Fader explained that there are several different models of ACOs, all of which involve the potential sharing of cost savings. However, some of them also involve the potential exposure to a share of the losses if the ACO ends up not saving money in subsequent years as compared to the benchmark year.
As a result, he advises all General Counsel for organizations interested in pursuing ACO participation to become educated on all its components and to “get out in front of any initiative in a local area toward forming an ACO.”
“Specifically, in ACOs, there are exceptions to the HIPAA requirements and prohibitions that permit the sharing of protected health information for health care operations—which is basically another term for care coordination between providers,” said Fader.
“When the ACO model was being designed, its creators were aware that normally you can’t share patient information between providers who are not specifically involved in the care. There are other types of waivers that were also created specifically to encourage the formation of ACOs, one of which was a waiver of the typical anti-trust provisions to allow different providers in the geographic area to share information on their operations without a claim that they’re trying to control the market for the delivery of that service in the relevant geographic area,” he said.
The ACO program has not been without its critics. Last year, a group of seven senators—Tom Coburn, M.D. (R., Okla.); Mike Crapo (R., Idaho); John Cornyn (R., Texas); John Kyl (R., Ariz.); Mike Enzi (R., Wyo.); Pat Roberts (R., Kan.); and Richard Burr (R., N.C.)—wrote a letter to the U.S. Department of Health and Human Services and the Centers for Medicare and Medicaid Services, expressing concerns about the ACO program.
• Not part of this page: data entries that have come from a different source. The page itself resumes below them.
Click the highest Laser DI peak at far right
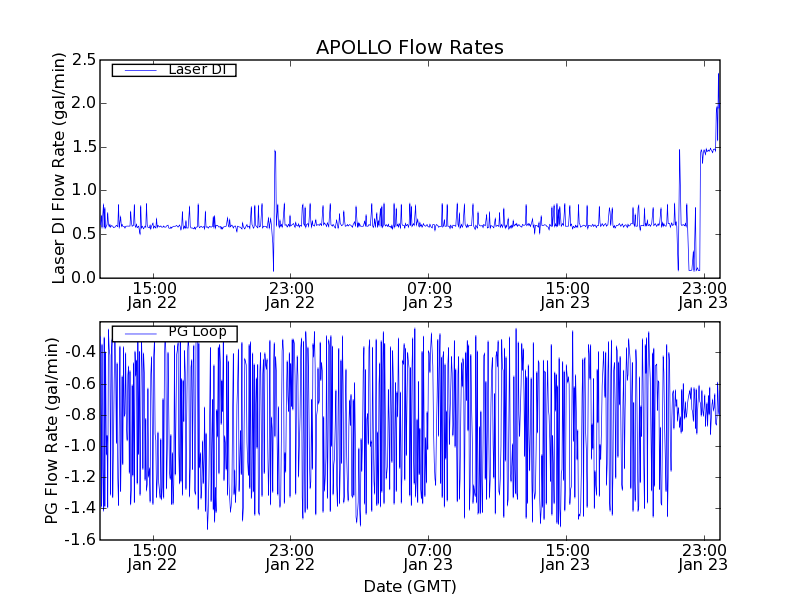 point(718,73)
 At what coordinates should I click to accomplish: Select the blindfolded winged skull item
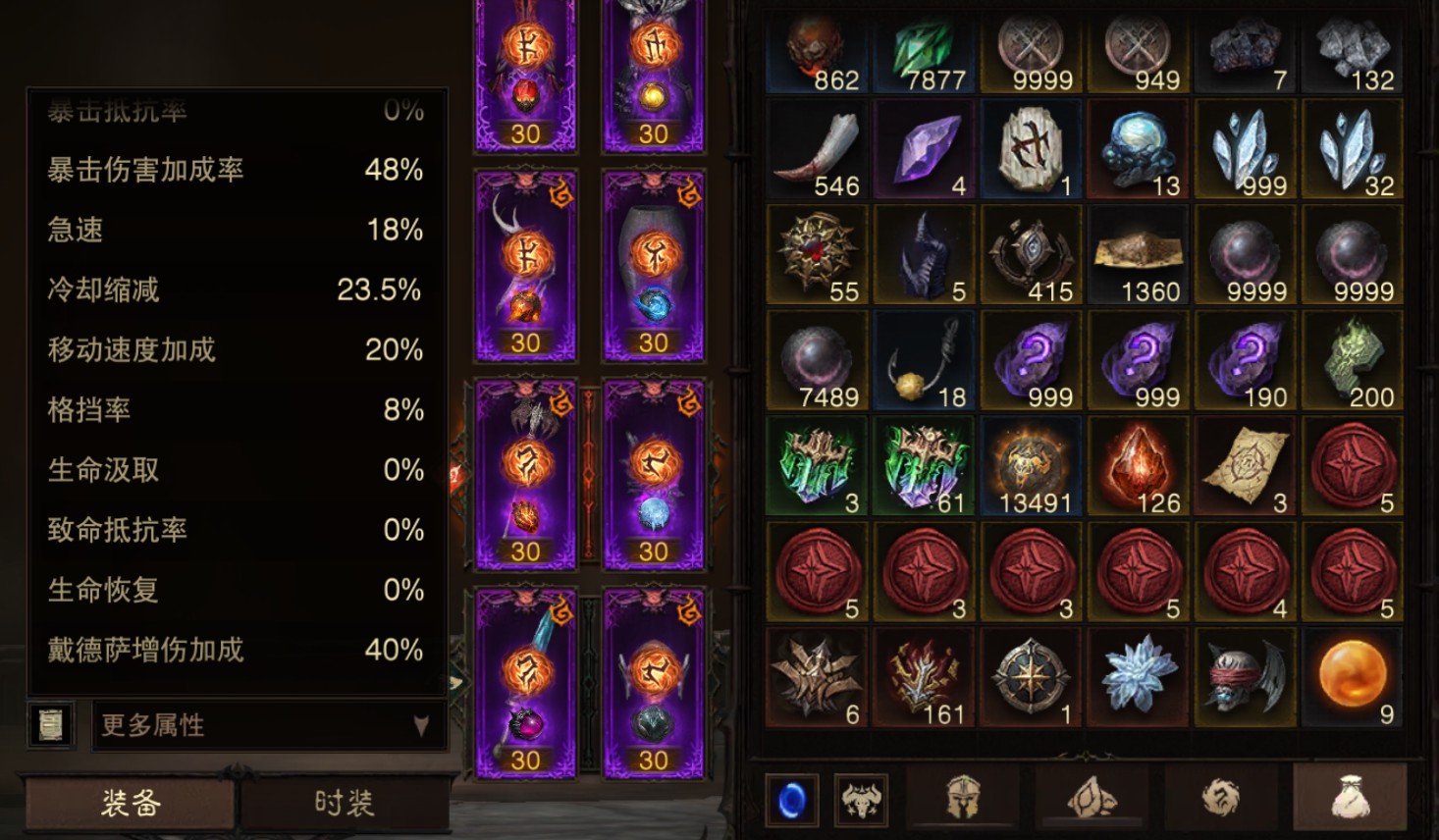(1245, 679)
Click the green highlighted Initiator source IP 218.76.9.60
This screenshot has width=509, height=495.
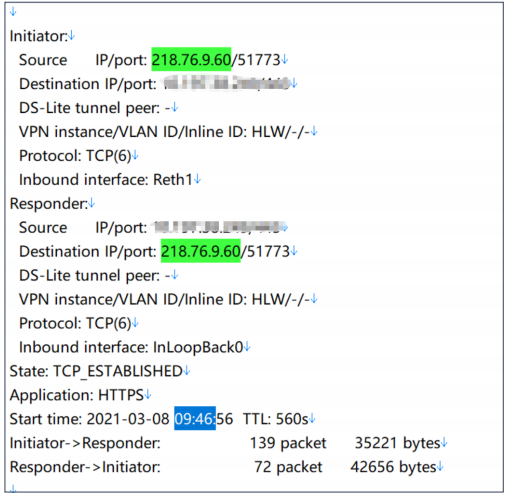(191, 59)
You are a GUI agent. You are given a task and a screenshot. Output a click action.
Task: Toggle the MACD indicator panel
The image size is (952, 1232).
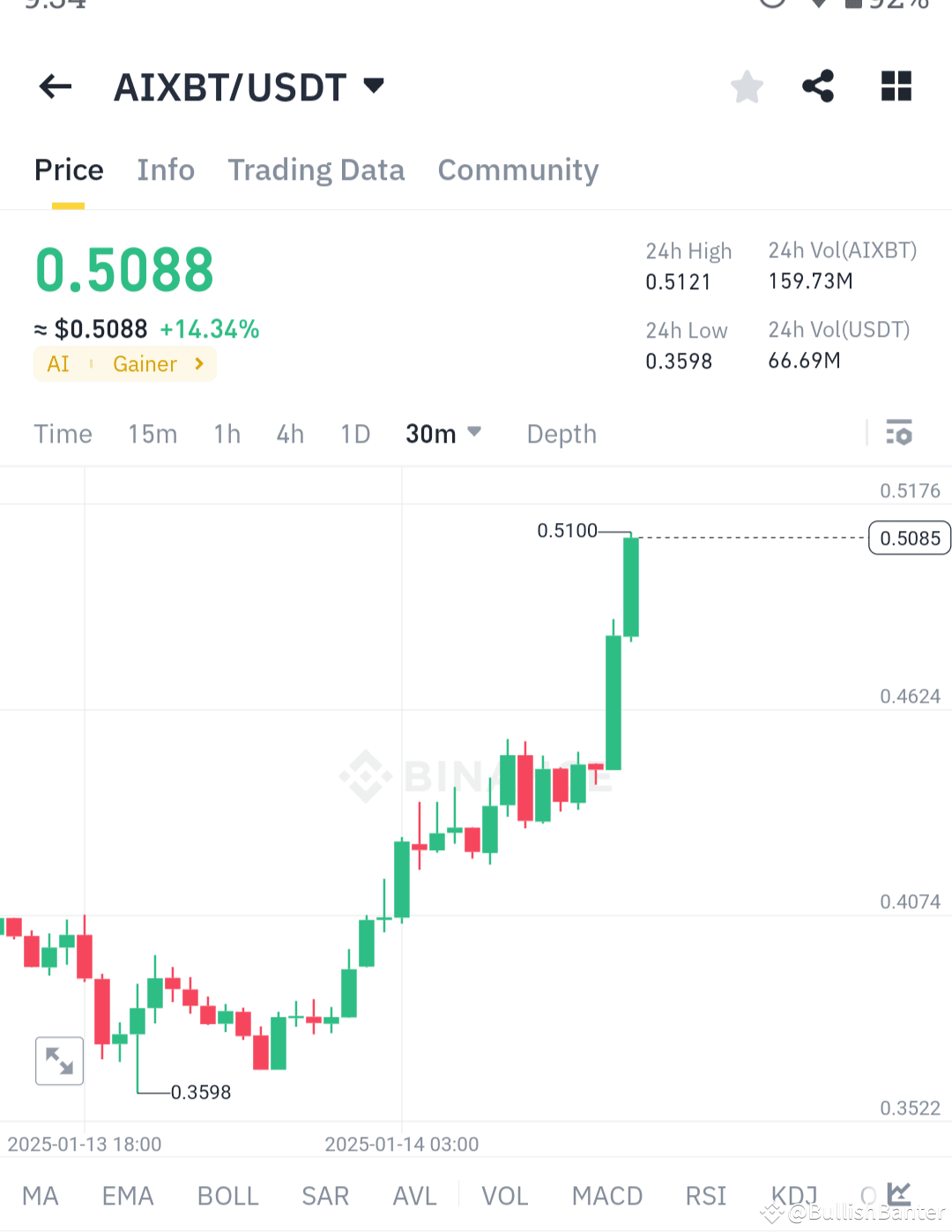coord(607,1196)
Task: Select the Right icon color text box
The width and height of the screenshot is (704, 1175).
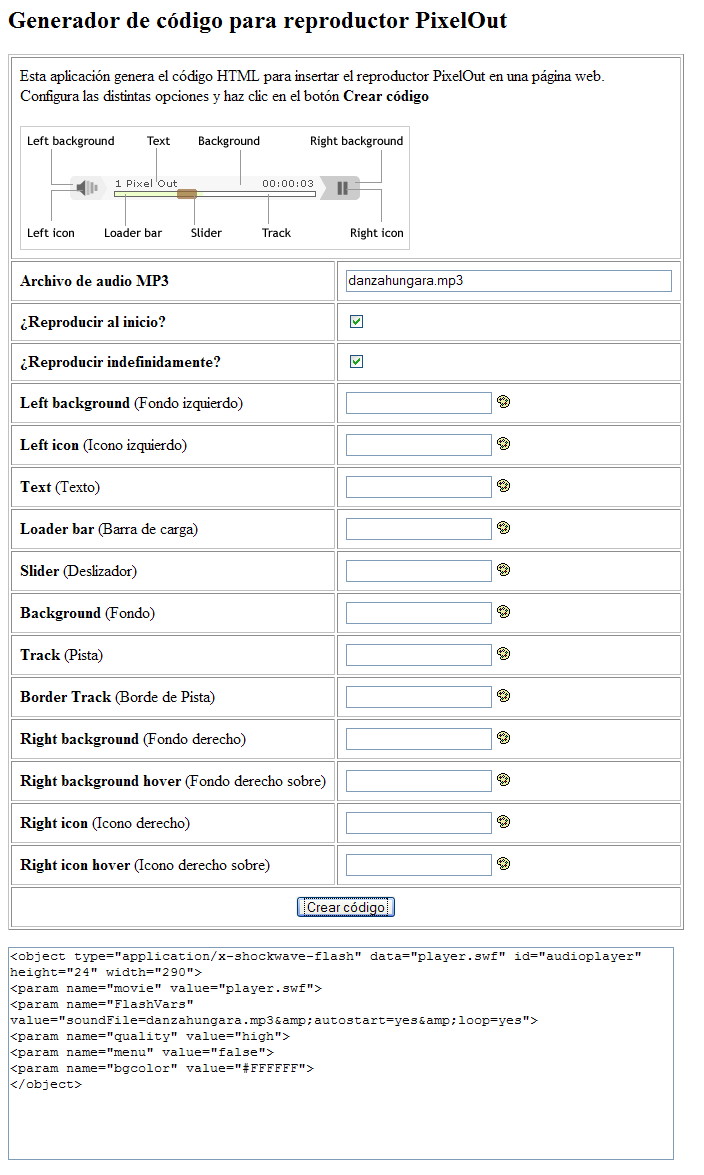Action: click(x=418, y=823)
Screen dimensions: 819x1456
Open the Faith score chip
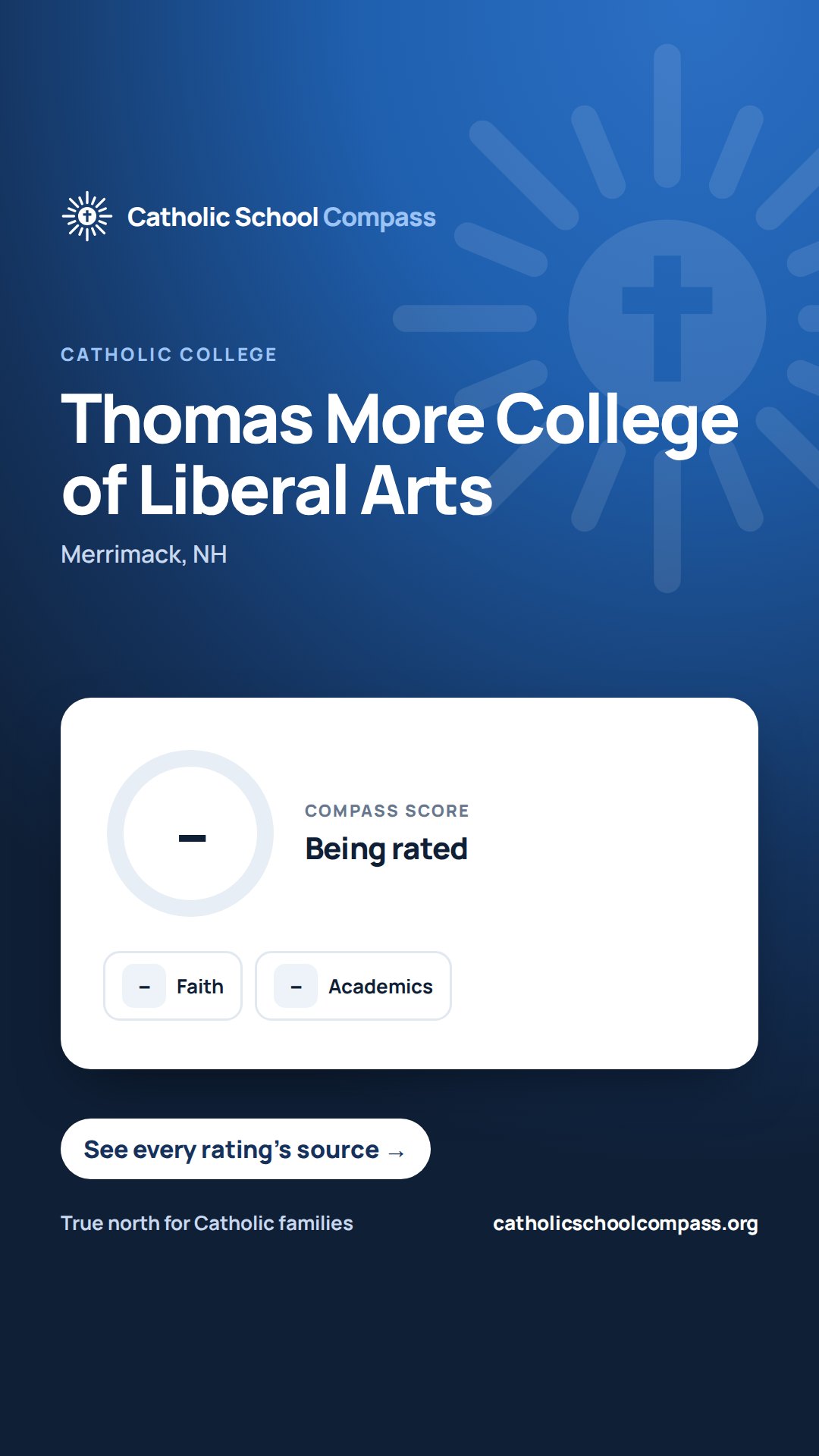pyautogui.click(x=173, y=986)
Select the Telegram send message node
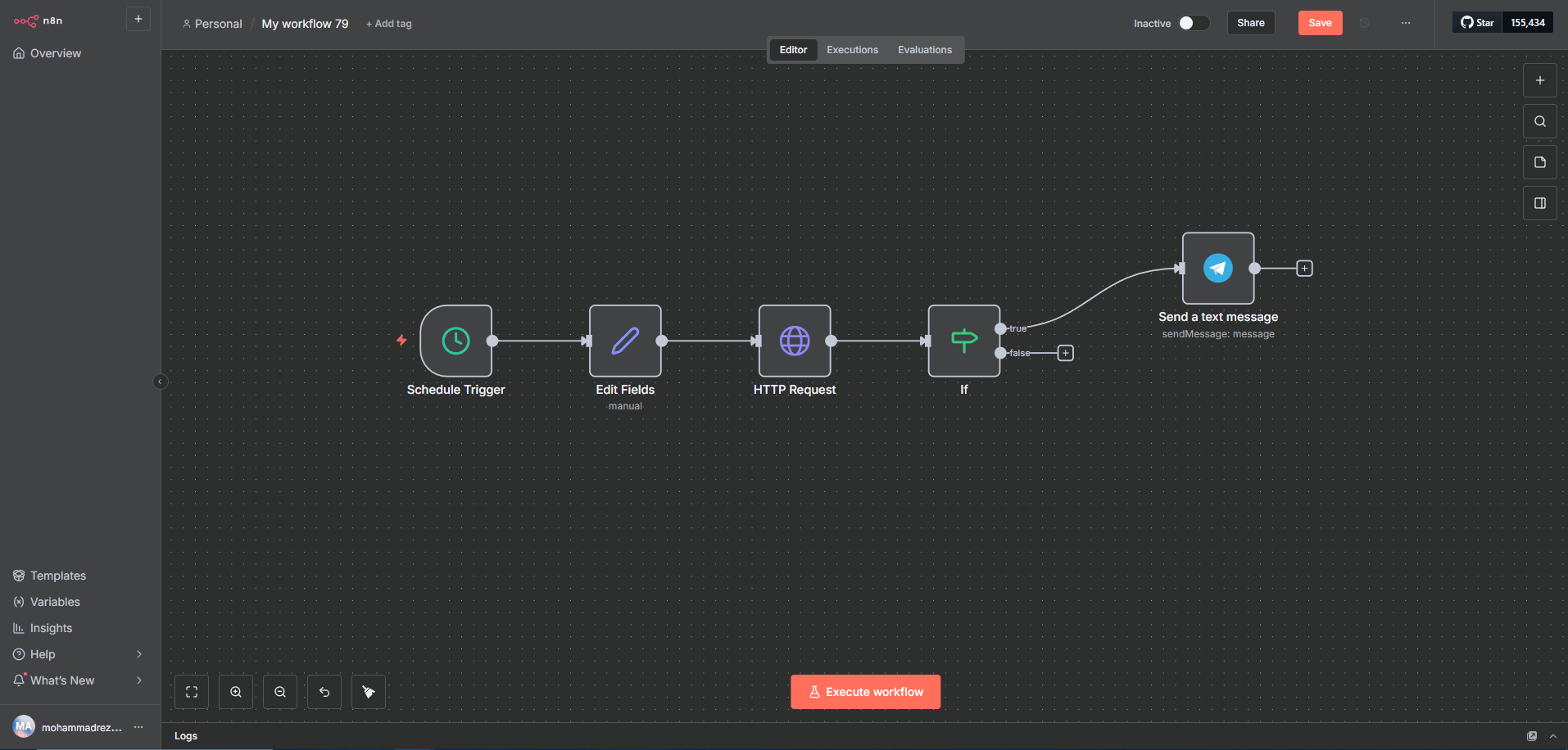The image size is (1568, 750). click(x=1217, y=269)
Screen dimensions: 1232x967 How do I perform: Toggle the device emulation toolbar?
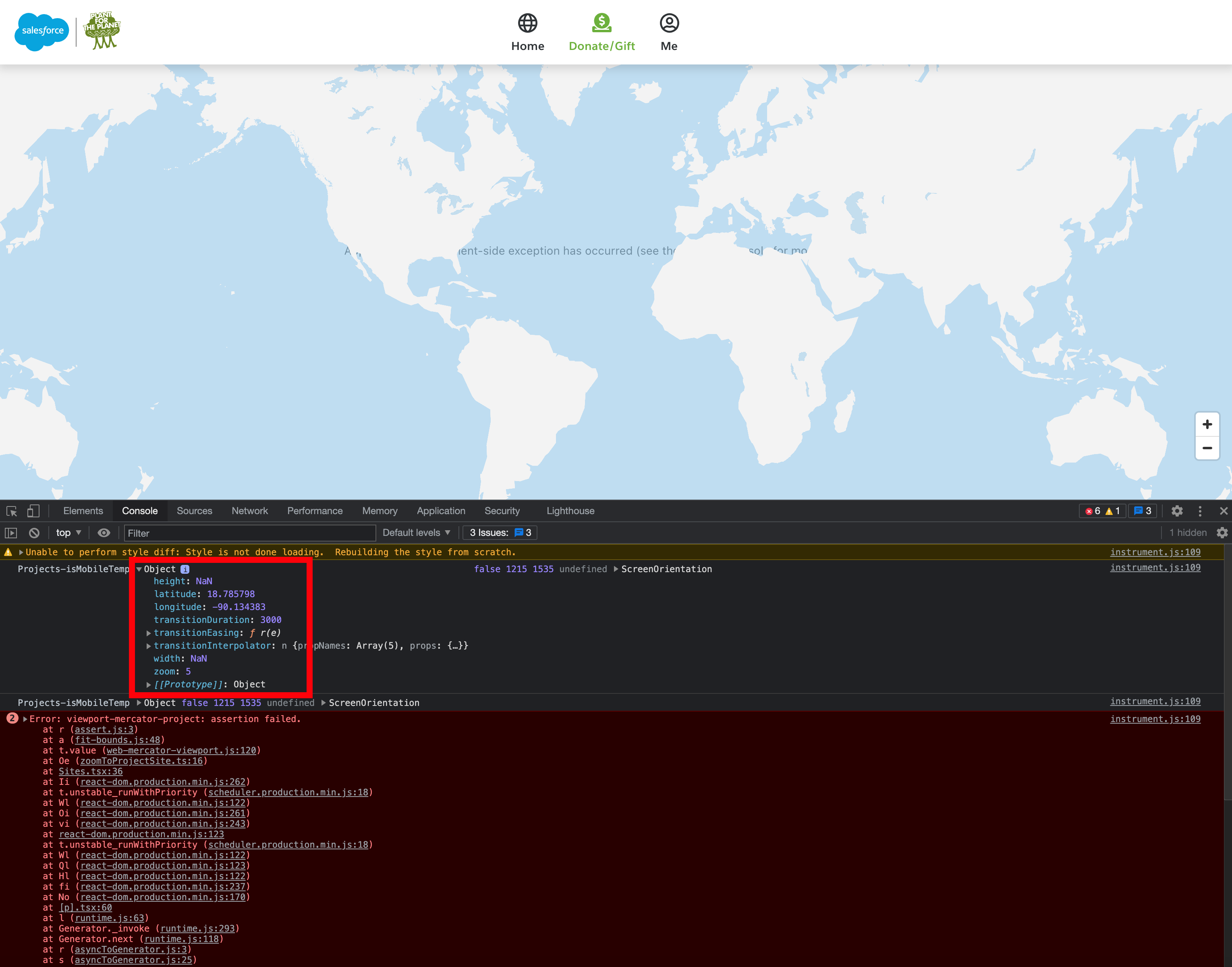(x=33, y=510)
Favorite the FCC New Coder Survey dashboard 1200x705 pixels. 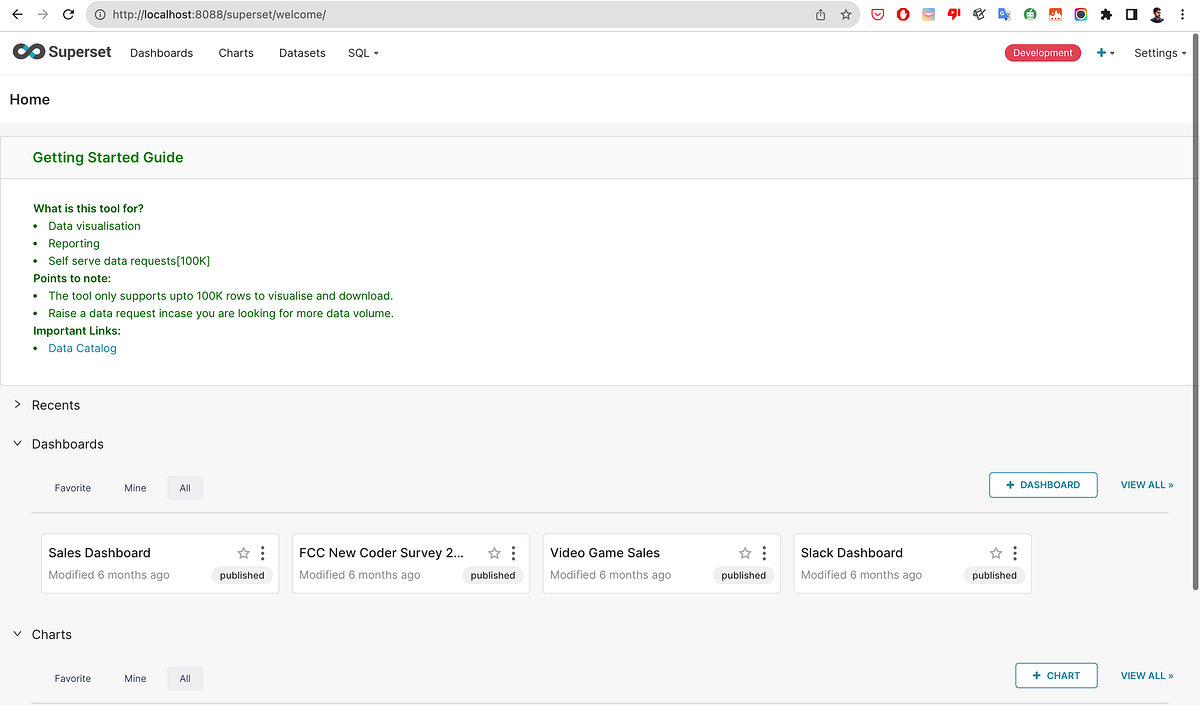click(x=494, y=553)
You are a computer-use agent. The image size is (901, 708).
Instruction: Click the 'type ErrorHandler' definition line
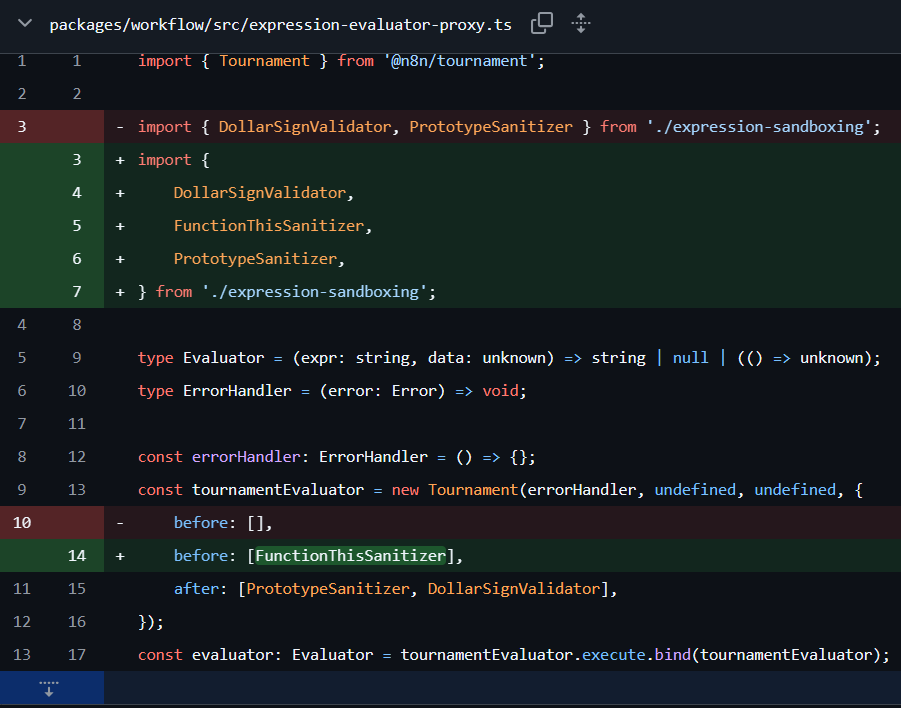click(332, 391)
One of their primary concerns was a report by the American Hospital Association, which noted that actual ACO start-up costs would be 10 times higher than the estimated costs in the proposed rule.
“The concerns over the ACO regulation from some of our nation’s most knowledgeable and innovative health-care providers are clear. Incentives and accountability are misaligned. Detailed requirements are complex and return on investment is uncertain,” the senators said.
However, the senators said that the ACO model “holds promise” and that more coordination between providers and beneficiaries is a “worthwhile goal.”